Si vous êtes un homme, il y a une portion de votre ADN dont nous sommes sûrs qu'elle provient de votre père : votre chromosome Y. Donc, en analysant les variations génétiques des marqueurs portées par les chromosomes Y on a un renseignement précis sur les lignées patrilinéaires. Donc, les pères des pères.
Les mitochondries sont transmises par les mères. Donc les marqueurs mitochondriaux renseignent sur les lignées matrilinéaires.

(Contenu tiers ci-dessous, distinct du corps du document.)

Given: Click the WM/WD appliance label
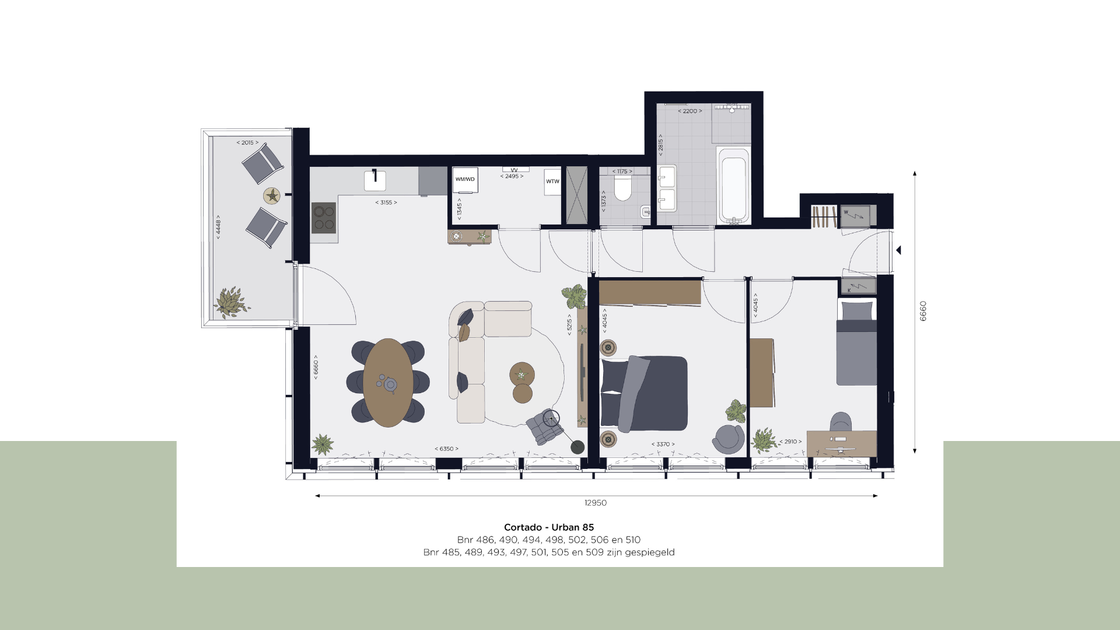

En fait, on sait que les histoires racontées par les divers marqueurs ne sont pas identiques. Dans les faits presque chaque marqueur raconte une histoire différente. Pourquoi ? Parce que si vous êtes sûr que 50% de votre ADN vient de votre père (sauf votre chromosome X, si vous êtes un hommes) et que vous êtes sûr que 50% de votre ADN plus votre ADN mitochondrial vient de votre mère. Dès que l'on monte à la génération d'avant on se retrouve avec un nombre de cas possibles infinis. Ainsi, bien que ce soit très peu probable, il est possible que vous ne possédiez pas d'ADN provenant de votre grand-père maternel ou de votre grand-mère paternelle. De votre grand-ère maternelle, vous avez au moins l'ADN mitochondrial. Et, si vous êtes un homme, vous avez le chromosome Y de votre grand-père paternel. Le tout à quelques mutations près. L'histoire des marqueurs portés par les autres chromosomes que le chromosome Y ou l'ADN mitochondrial est trop compliquée à restituer sur le long terme. On préfère donc se concentrer sur les 2 ADN plus facile à suivre : l'ADN mitochondrial qui vient de votre lignée matrilinéaire et l'ADN du Y qui suit les lignées patrilinéaires.
Quand on suit les variations des lignées patrilinéaires et qu'on les compare avec de l'ADN ancien, on se rend compte que 80% des ancêtres de nos pères viennent du Proche-Orient. Ce qui est compatible avec les chemins de diffusions de l'agriculture. Donc, seulement 20% des européens actuels descendent des populations présentes sur ces zones AVANT le néolithique.
Mais, l'ADN mitochondrial que portent les européens modernes provient en majorité de l'ADN mitochondrial des populations présentes en Europe AVANT le néolithique. Il n'y aurait pas eu de remplacements de populations, mais il y aurait eu croisements.
Après, les paléontologues sont partagés. Parce qu'il y a 2 explications plausibles.
Une explication pacifique : les agriculteurs arrivants auraient eu des contacts avec les populations anciennes. Certains pensent même qu'il y aurait eu des échanges les agriculteurs échangeant leurs céréales avec de la viande du gibier des chasseurs mésolithique. La vie plus difficile des chasseurs n'aurait pas permit la survie des enfants issus des filles des agriculteurs qui auraient épousés des chasseurs. Tandis que les enfants des filles de chasseurs qui auraient épousé des fils d'agriculteurs survivaient.
Il y a une explication guerrière : les agriculteurs auraient fait la guerre aux chasseurs et ils auraient massacrés les hommes et gardés les femmes en esclavage.
Chacun des tenants de l'une ou l'autre explications peuvent s'appuyer sur des récits mythiques qui semblent raconter de telles histoires.
Il y aurait une troisième explication : les agriculteurs étaient porteurs de maladie et elles auraient décimés les populations de chasseurs mésolithiques. Mais cette théorie n'explique pas pourquoi l'ADN mitochondrial nous viendrait des femmes mésolithiques.